[Stored items]

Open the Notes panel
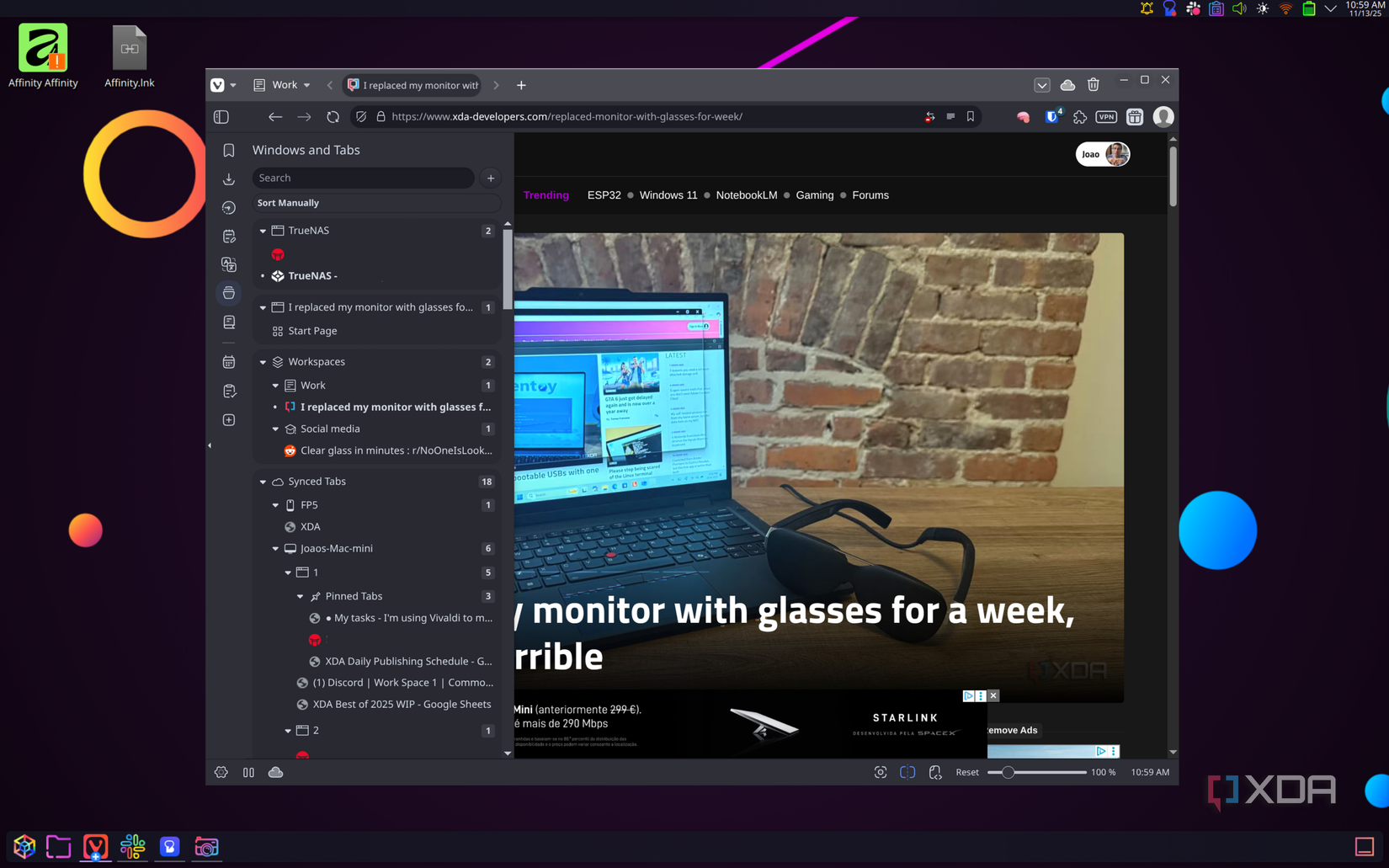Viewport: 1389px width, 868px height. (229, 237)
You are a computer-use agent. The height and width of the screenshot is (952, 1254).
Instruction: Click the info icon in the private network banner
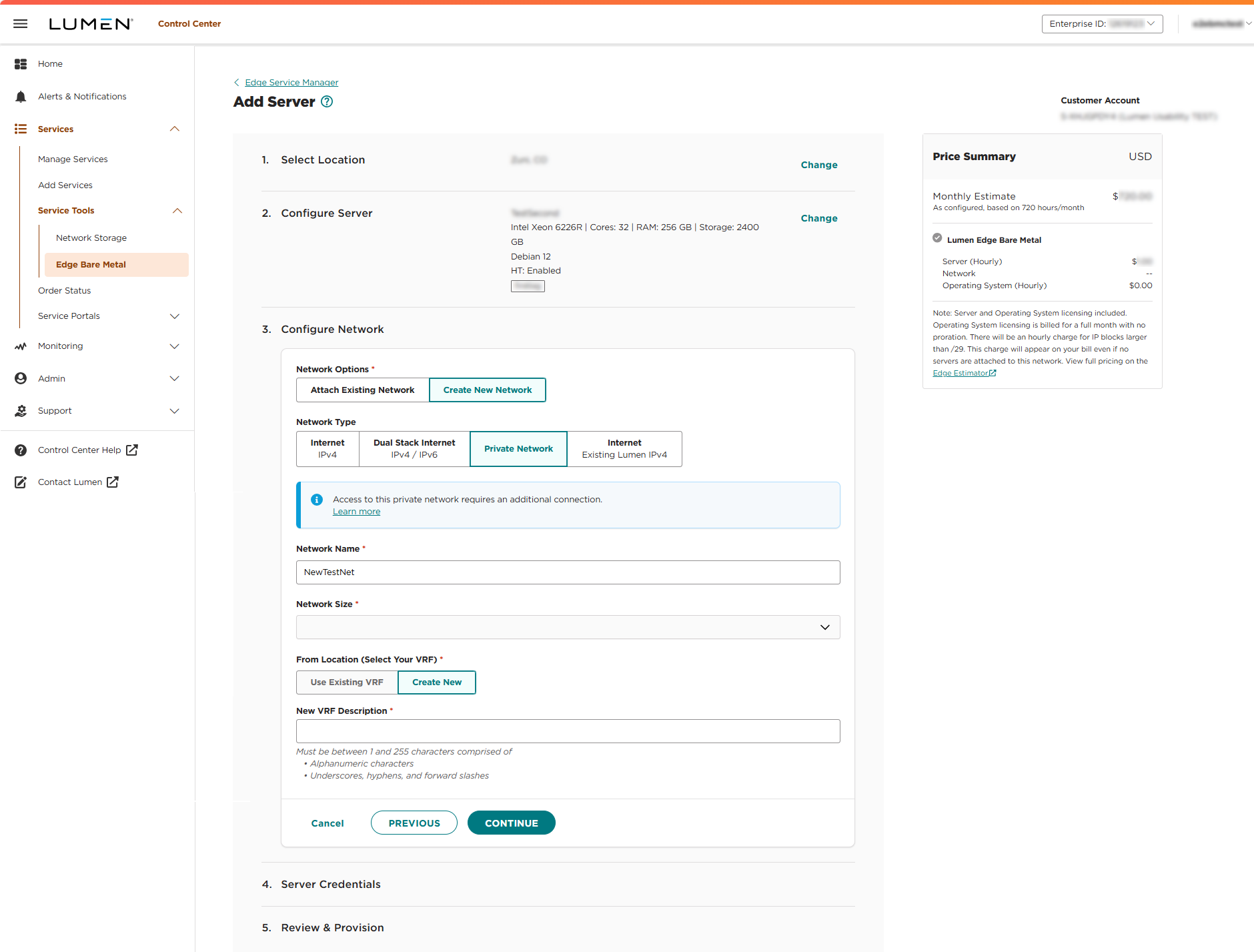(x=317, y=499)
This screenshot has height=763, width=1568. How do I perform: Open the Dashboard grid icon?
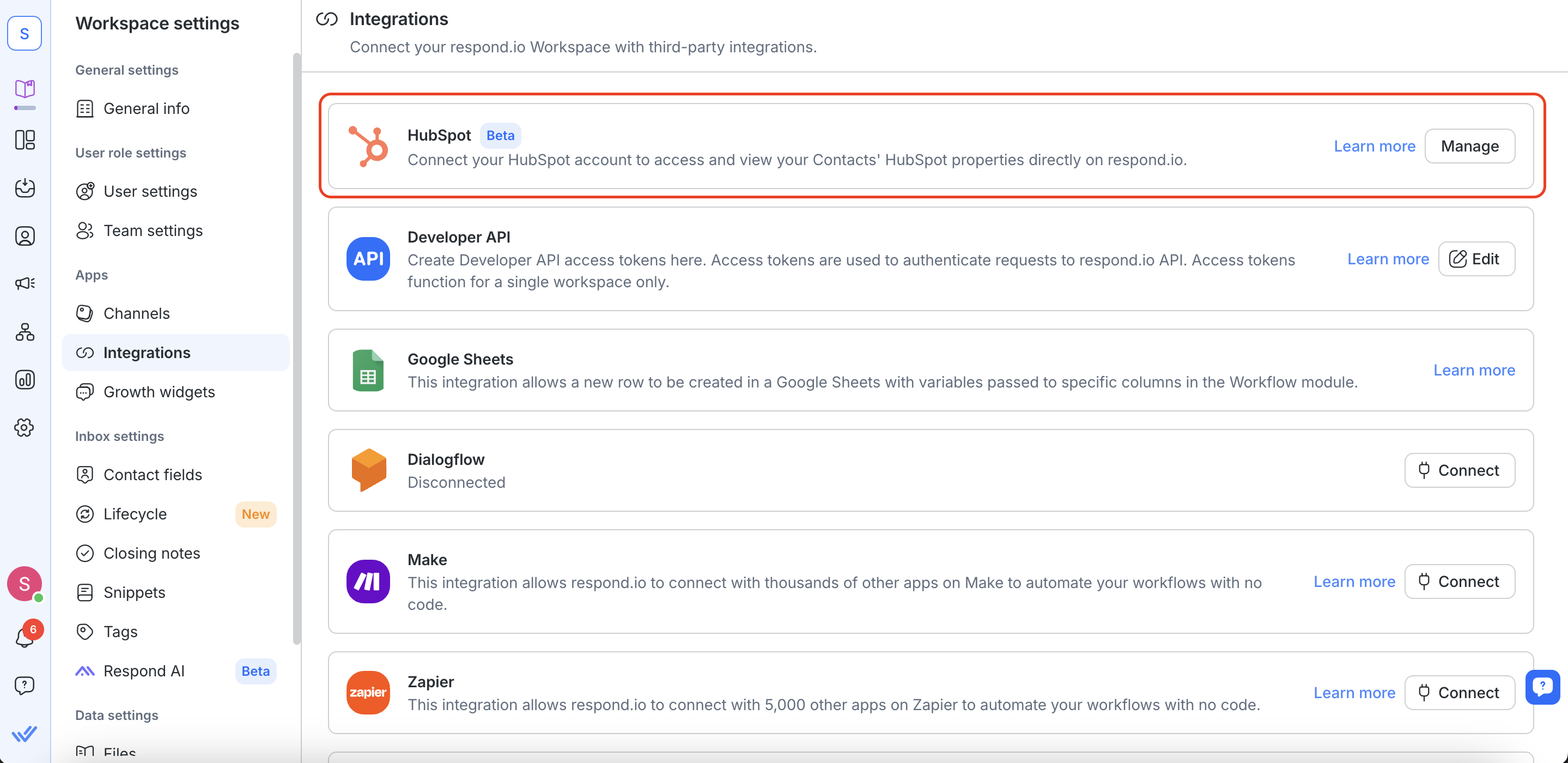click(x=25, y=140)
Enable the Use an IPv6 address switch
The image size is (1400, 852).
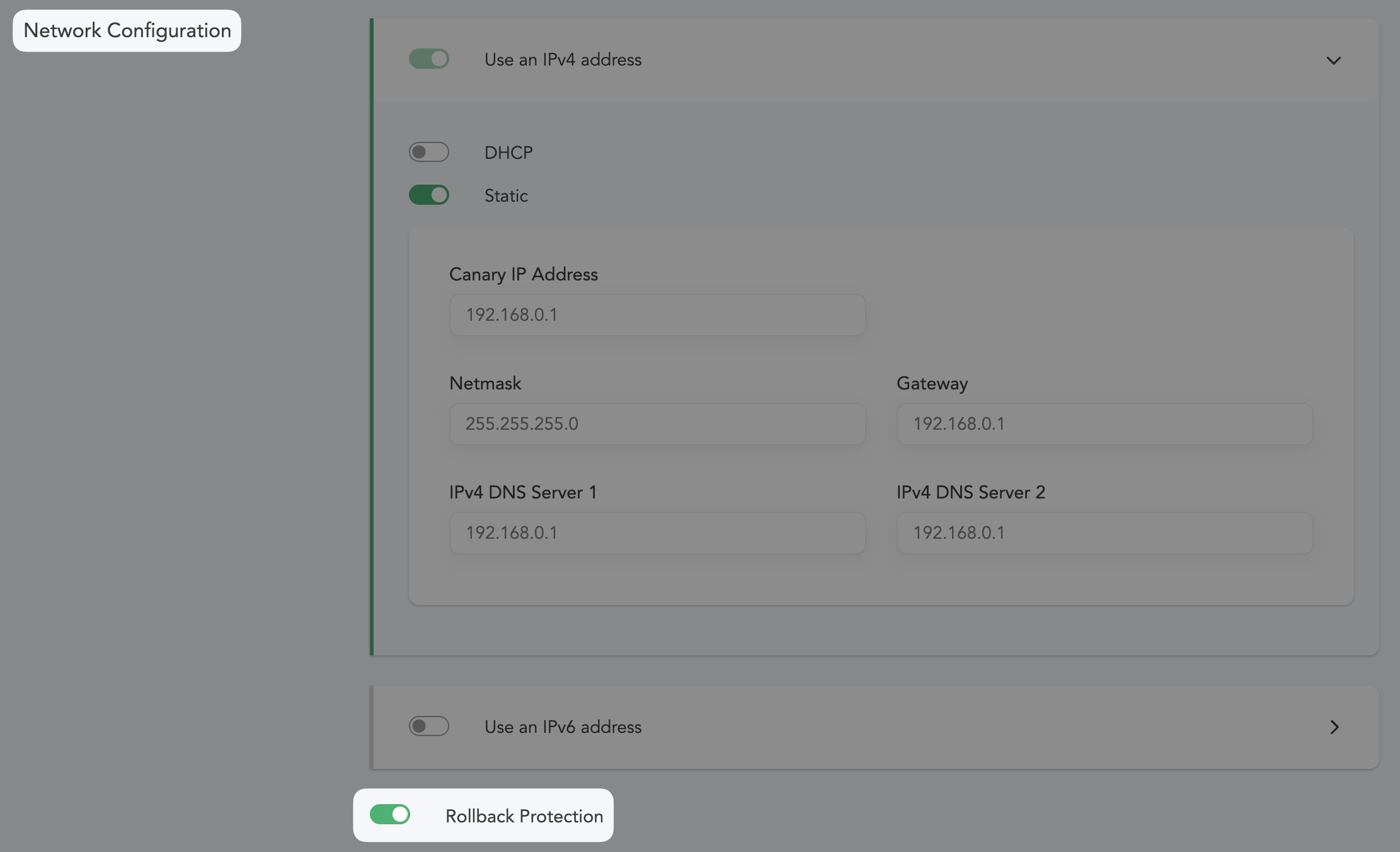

> _Your instructions_
Each record should be written out again exactly, though without its pictures.

> _Result below_
Open the Notes panel
Viewport: 1389px width, 868px height. (229, 237)
You are a computer-use agent. The height and width of the screenshot is (952, 1254).
Instruction: Click the info icon in the private network banner
(x=317, y=499)
This screenshot has height=763, width=1568. How do I perform: Open the Dashboard grid icon?
click(x=25, y=140)
Enable the Use an IPv6 address switch
The image size is (1400, 852).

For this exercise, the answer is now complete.